╭──
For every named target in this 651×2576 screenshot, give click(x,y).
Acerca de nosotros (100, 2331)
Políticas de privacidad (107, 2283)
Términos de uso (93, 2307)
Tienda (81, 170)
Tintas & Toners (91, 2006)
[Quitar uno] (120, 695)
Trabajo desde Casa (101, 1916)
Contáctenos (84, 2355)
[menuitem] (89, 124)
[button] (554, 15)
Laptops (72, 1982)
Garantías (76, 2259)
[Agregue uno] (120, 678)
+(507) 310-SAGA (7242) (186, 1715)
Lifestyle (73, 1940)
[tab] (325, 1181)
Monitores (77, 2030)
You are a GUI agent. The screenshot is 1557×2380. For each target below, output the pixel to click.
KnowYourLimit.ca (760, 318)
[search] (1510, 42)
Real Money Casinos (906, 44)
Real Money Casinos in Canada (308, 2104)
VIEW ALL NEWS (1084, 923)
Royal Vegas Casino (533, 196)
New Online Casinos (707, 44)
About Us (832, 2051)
╰──
--- Directions ---
All lines with the word "Casinos" need to be copied from the data above.

--- Task output ---
Real Money Casinos (906, 44)
Real Money Casinos in Canada (308, 2104)
New Online Casinos (707, 44)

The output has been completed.